深圳大学西丽校区

学术讲座

【医学部】学术讲座——From Model Optimization to Interpretable and Coll

2018年12月10日

主讲嘉宾:樊鑫  教授  大连理工大学

时间:20181213日周四上午10:00-11:30

地点:医学院A6-811会议室

主持人:雷柏英

内容简介:Model optimization plays the key role in many learning and vision  tasks. However, designing numerical schemes always need high mathematical skills  and rich domain knowledge. Moreover, it is always challenging to apply the  generally designed iterations in specific real-world scenarios. In this talk, we  introduce a series of paradigms to design task-specific optimization schemes  based on inexact learnable architectures. The theoretical properties of these  deeply trained propagations are carefully investigated.

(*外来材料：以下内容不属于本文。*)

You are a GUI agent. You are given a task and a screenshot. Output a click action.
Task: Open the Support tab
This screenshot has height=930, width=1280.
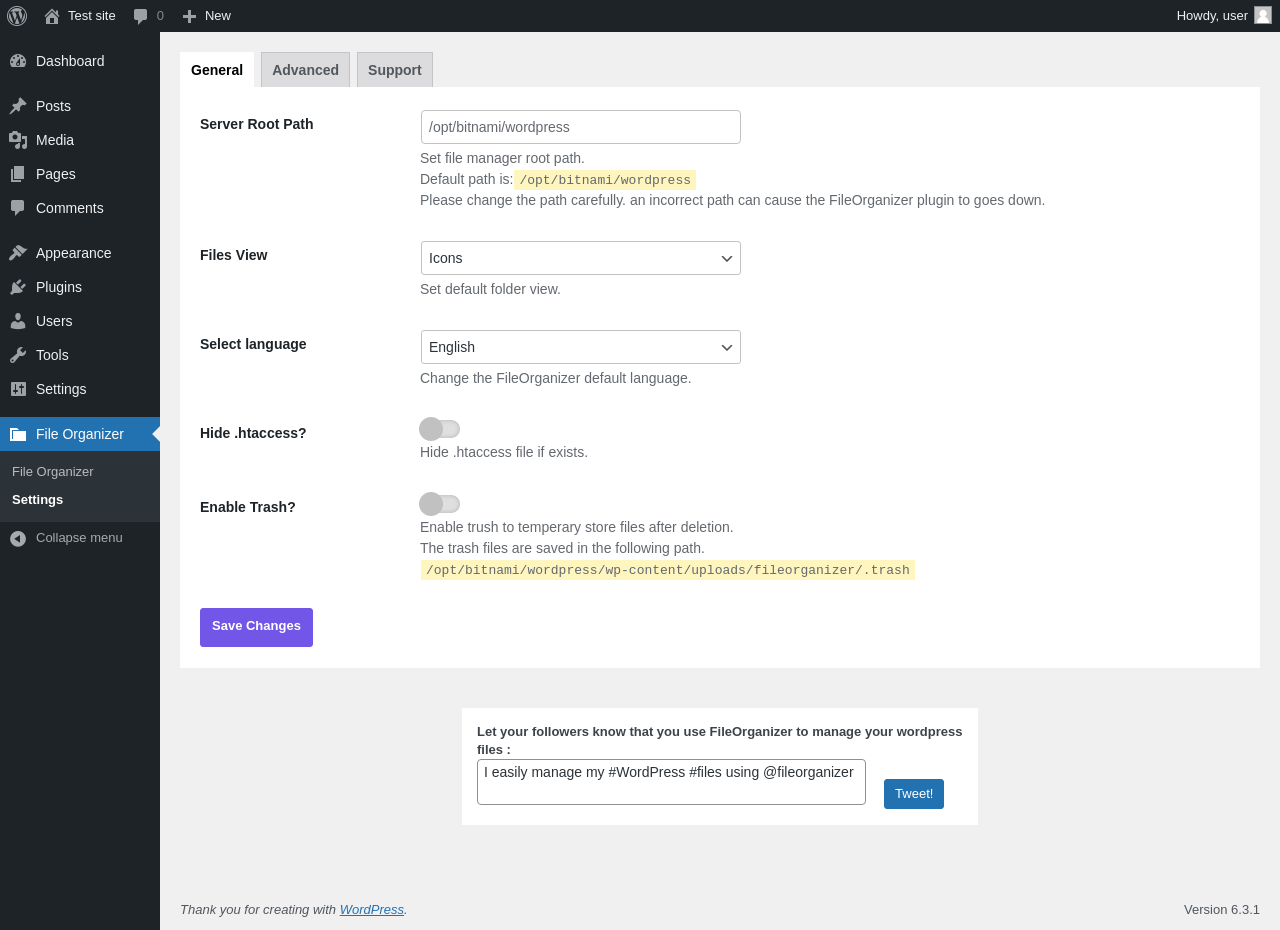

We demonstrate that we  actually provide a new way to establish interpretable and collaborative deep  learning models for different real-world applications. Comparisons to  adversarial mechanisms in GAN will also be covered. Finally, we demonstrate how  to apply the proposed framework to address MRI reconstruction. By optimizing a  compressed sensing energy minimization formulation, we design a coupled deep  model to simultaneously reconstruct MRI images and remove Rician noise,  resulting in a robust medical imaging  reconstruction.

专家简历:Dr. Xin Fan is currently Professor of Dalian University of  Technology, and Dean of School of DUT-RU Information Science and Engineering. He  received the B.E. and Ph.D. degrees in information and communication engineering  from Xian Jiaotong University, Xian, China, in 1998 and 2004, respectively. He spent three years for  postdoc training in US. He joined the School of Software, Dalian University of  University, in 2009. His current research interests include computational  geometry and machine learning, and their applications to image processing and  analysis. He has published over 100 papers in top journals and conferences  including IEEE TIP, TMM, NIPS, ICCV, ECCV, ACM MM, AAAI and IJCAI. He has been  the PI of four grants from NSF of China including one key project. He won the  best student paper award at ICME2015 as the corresponding author and was among  the shortlist of the best paper awards at ICIP2013, ICIP2015 and  ICME2017.